Since the first part of the Hitler movie ran last night on ABC, I got into a conversation on the nature of evil today. What’s odd is that I’m not the one who raised the obvious question: Was Hitler more evil than Jack the Ripper? Or did Hitler just have more power to wreak havoc?
Here are excerpts from the blog I wrote on that movie elsewhere last night:
staring into the eyes of a monster
I was expecting it to be just sort of another one of those historical movies. But it wasn’t. It looked deep into the eyes of the monster. And what it showed there was absolutely terrifying. It still has me shaken.
My husband and I watch a lot of scary movies–from the silent era to the present. We’ve seen the Universal horrors, the Hammer horrors, the cheapies, the high budgets, Night of the Living Dead, Texas Chainsaw Massacre, a variety of slashers, Italian giallo films, even Cannibal Holocaust. And a whole lot of Jack the Ripper films. The really intense ones can give you some immediate and visceral chills. But most of them are cathartic.
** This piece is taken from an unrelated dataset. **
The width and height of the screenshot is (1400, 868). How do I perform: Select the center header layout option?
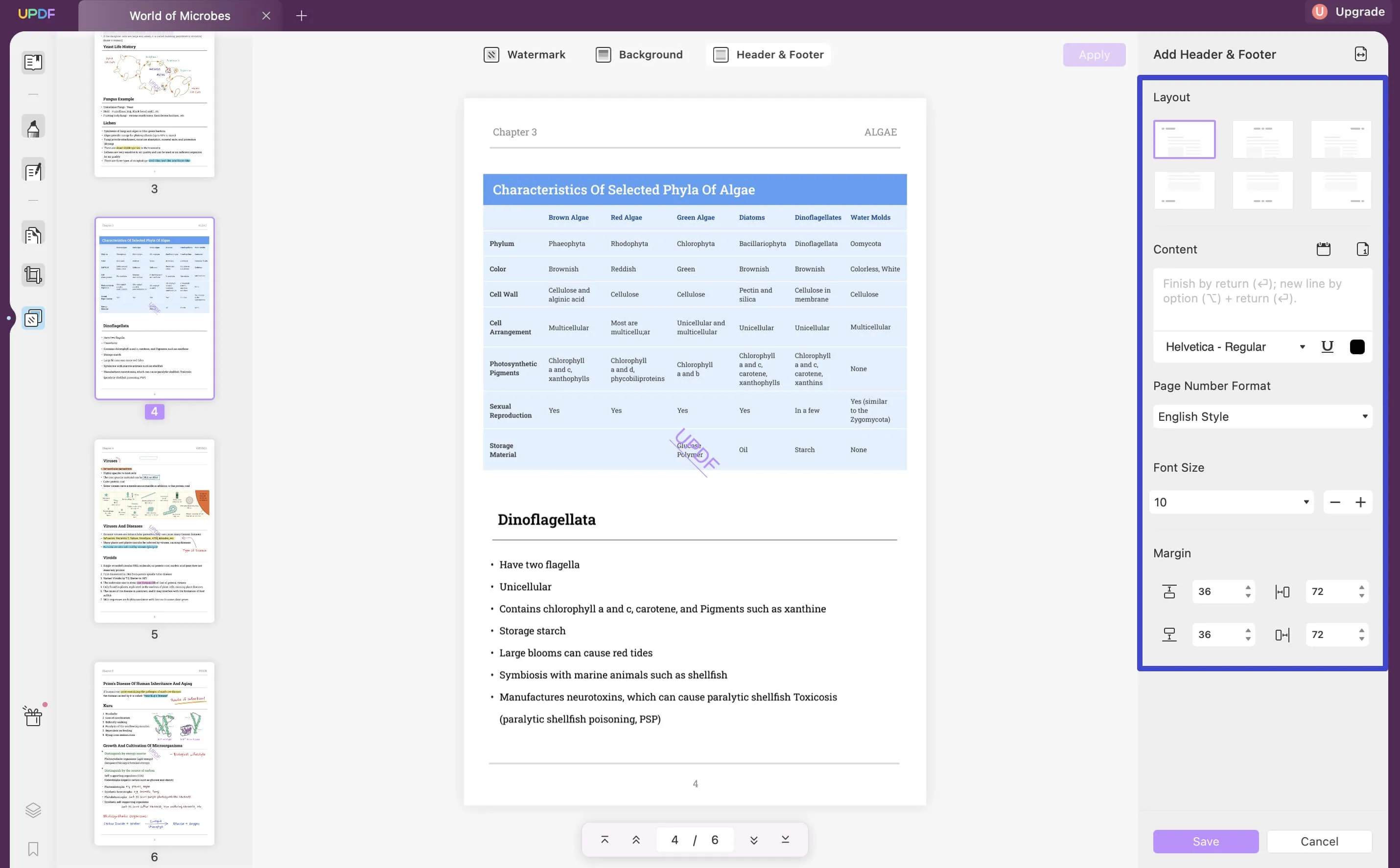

Most of the time, you identify with a potential victim in a battle against a monster/killer. And once the film is over (and the potential victim usually has won), you go home and feel just fine.
This wasn’t cathartic. Yes, they do give you a character to identify with, but you suspect that he will ultimately be crushed under the wheels of Hitler’s rise.
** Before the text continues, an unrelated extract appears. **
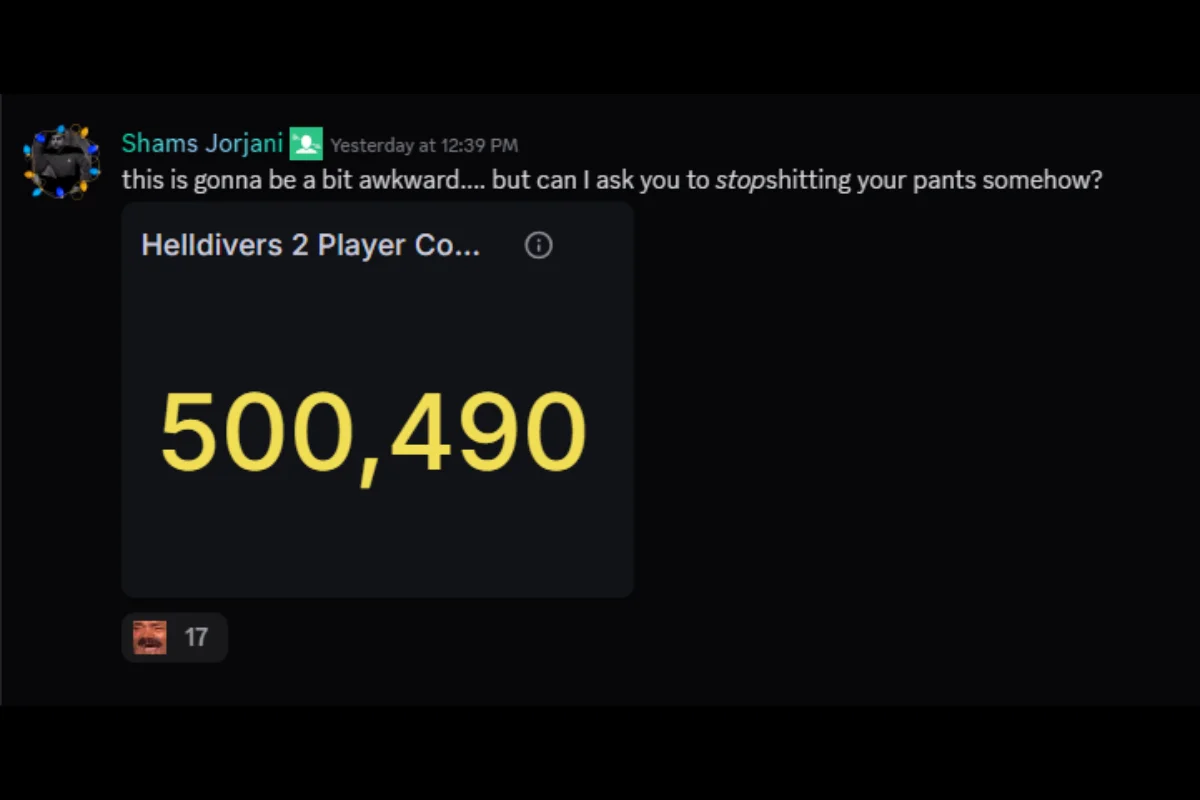
Task: Click the number 17 on reaction pill
Action: point(196,637)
The main character in this movie is Hitler. Viewers are usually led to identify with the main character–no matter how vile that character is–by placing us close to the main character’s point of view. Though this film does place us close to Hitler’s POV, it never tries to get us to identify with him. When he is holding a pistol to his head after the disastrous putsch, you just wish he’d pull the trigger. When soldiers start firing on Hitler’s armed mob, you wish they’d land a shot to Hitler’s head. When Hitler’s on trial for treason and starts speechifying, you are more horrified at his rhetoric than caught up in the excitement of the main character turning disaster into triumph. You watch all the lost opportunities to stop the Nazi horror, and just feel helpless that the juggernaut continues to roll on.
This dynamic is very unusual in filmmaking, and very hard to pull off because of the audience’s natural identification with main characters. I think the filmmakers pull it partly because we know the future that these events will lead to. We know about the war, the death camps, the genocide. But most of the credit belongs to the the brilliant performance by actor Robert Carlyle, who plays Hitler in this film. Without him, the filmmakers probably could not have pulled it off.
Carlyle plays Hitler as a man of intense anger and hatred. You suspect that he is psychotic. You know that he’s evil. And Carlyle’s portrayal is terrifying. Hitler becomes the bogey-man. The darkest depths of the human soul. The monster. And all this without ever going beyond what we’ve seen of Hitler on old newsreels. If you didn’t know it were true, you’d think it was over-the-top. But you stare into the eyes of the monster and know that they’ve got it right.
In Hitler’s early years, the “bad” things that happen to him are no worse than the normal trials involved in growing up. He doesn’t get along with his father. He doesn’t get into art school. Sure, his mother dies. But by that time, he is in his late teens, not early childhood. The film shows no trauma that could ever explain what Hitler became. He’s more a product of nature than nurture–the demon child, the bad seed, the boy born bad. If he had not grown up to be a genocidal dictator, he would most likely have become a serial killer (his childhood behvarior fits nicely into the serial killer profile). And if not a serial killer, some other type of menace to society, or (if we had been so lucky) an inmate of a mental hospital.
All I have to say is that if you like scary movies, this one is really scary. And even scarier… it’s true.